Tout, tout, tout sur la pénurie de main-d'oeuvre au Québec!

Publié le 13/03/2019 à 12:06

Tout, tout, tout sur la pénurie de main-d'oeuvre au Québec!

Publié le 13/03/2019 à 12:06

Les employeurs québécois se sentent de plus en plus seuls... Photo: DR

À votre avis, combien y a-t-il de postes à combler au Québec, en ce moment ? Près de 120 000. Soit le double d’il y a deux ans, selon une étude de Desjardins signée par l’économiste principale Hélène Bégin. C’est donc dire combien la situation est alarmante pour les employeurs québécois…

Pour bien saisir ce qui se passe, il convient de creuser dans les données, et de s’intéresser en particulier à un indicateur, celui du taux de postes vacants. De quoi s’agit-il ? Du rapport, exprimé en pourcentage, entre d’une part le nombre de postes vacantes et d’autre part le total des postes occupés et vacants. Autrement dit, il s’agit du pourcentage de postes vides quand on regarde l’ensemble des postes comblés et à combler, un peu comme lorsqu’on jette un coup d’œil dans un bureau pour noter le nombre de chaises inoccupées.

C’est ainsi qu’on découvre que les taux de postes vacants connaissent une grande disparité au Québec : la pire région à ce sujet est Chaudière-Appalaches, avec un taux dépassant les 4% ; suivent, par ordre de gravité, l’Abitibi-Témiscamingue, le Centre-du-Québec, la Capitale-Nationale et la Montérégie. À noter que la région qui s’en sort le mieux est la Gaspésie–Îles-dela-Madeleine, avec un taux de 2%.

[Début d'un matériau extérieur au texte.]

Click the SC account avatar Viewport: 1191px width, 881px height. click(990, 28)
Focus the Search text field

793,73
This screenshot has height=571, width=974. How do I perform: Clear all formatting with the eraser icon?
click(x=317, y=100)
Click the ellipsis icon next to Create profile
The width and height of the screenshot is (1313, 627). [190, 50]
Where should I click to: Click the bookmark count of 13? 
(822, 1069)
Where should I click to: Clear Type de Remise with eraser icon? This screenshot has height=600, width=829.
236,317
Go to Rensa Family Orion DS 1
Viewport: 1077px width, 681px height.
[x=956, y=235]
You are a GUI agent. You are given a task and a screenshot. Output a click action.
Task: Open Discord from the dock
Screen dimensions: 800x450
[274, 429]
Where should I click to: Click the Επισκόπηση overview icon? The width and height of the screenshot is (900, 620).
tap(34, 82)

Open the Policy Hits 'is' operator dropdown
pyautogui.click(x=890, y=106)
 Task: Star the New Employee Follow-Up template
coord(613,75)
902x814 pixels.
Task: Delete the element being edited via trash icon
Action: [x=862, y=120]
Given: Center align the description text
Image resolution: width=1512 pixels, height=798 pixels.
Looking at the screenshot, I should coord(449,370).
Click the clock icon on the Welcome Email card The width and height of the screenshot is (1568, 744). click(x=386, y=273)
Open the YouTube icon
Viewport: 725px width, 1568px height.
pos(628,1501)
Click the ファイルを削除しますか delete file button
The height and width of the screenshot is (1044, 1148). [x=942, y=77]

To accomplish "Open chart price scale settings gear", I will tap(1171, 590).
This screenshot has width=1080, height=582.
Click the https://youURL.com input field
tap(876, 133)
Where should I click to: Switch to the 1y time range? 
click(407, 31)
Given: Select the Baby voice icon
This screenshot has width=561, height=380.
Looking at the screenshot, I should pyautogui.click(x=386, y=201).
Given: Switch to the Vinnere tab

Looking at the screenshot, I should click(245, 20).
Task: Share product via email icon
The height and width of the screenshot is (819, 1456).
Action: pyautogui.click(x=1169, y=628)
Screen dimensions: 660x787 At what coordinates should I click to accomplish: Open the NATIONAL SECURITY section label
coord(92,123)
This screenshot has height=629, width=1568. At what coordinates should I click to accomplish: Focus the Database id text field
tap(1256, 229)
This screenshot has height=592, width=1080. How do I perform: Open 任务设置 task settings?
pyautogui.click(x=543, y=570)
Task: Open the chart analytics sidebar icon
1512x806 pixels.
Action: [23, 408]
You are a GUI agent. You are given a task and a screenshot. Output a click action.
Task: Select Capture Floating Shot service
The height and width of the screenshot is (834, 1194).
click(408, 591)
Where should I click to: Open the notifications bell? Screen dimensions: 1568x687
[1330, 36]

Un point important est à relever : les difficultés d’embauche s’aggravent plus vite dans plusieurs régions du Québec qu’ailleurs au Canada. Ainsi, 7 des 10 régions économiques où le taux de postes vacants grimpe le plus vite au pays sont situées au Québec:

– Côte-Nord et Nord-du Québec

– Laurentides

– Saguenay–Lac-Saint-Jean

– Cariboo (Colombie-Britannique)

– Lanaudière

– Bas-Saint-Laurent

– Montérégie

– Chaudière-Appalaches

– Campbellton (Nouveau-Brunswick)

– Moncton (Nouveau-Brunswick)

Maintenant, quelles sont les industries les plus touchées ? Là encore, il faut considérer le taux de postes vacants pour s’en faire une juste idée. Les trois industries où les besoins en main-d’œuvre sont les plus criants au Québec sont alors :

– Hébergement et restauration (4,7%)

– Mines, pétrole et gaz (4,2%)

– Fabrication (4%)

Suivent, entre autres, le secteur des services professionnels ainsi que celui du transport et de l’entreposage. Quant au secteur où le taux de postes vacants est le moins élevé, c’est celui de l’enseignement, qui dépasse à peine 1%.

La question saute aussitôt aux yeux : «Mais quel type de travailleur les employeurs québécois cherchent-ils tant ?» À laquelle s’ajoutent, de toute évidence : «A-t-il un profil particulier ? Et si oui, lequel?»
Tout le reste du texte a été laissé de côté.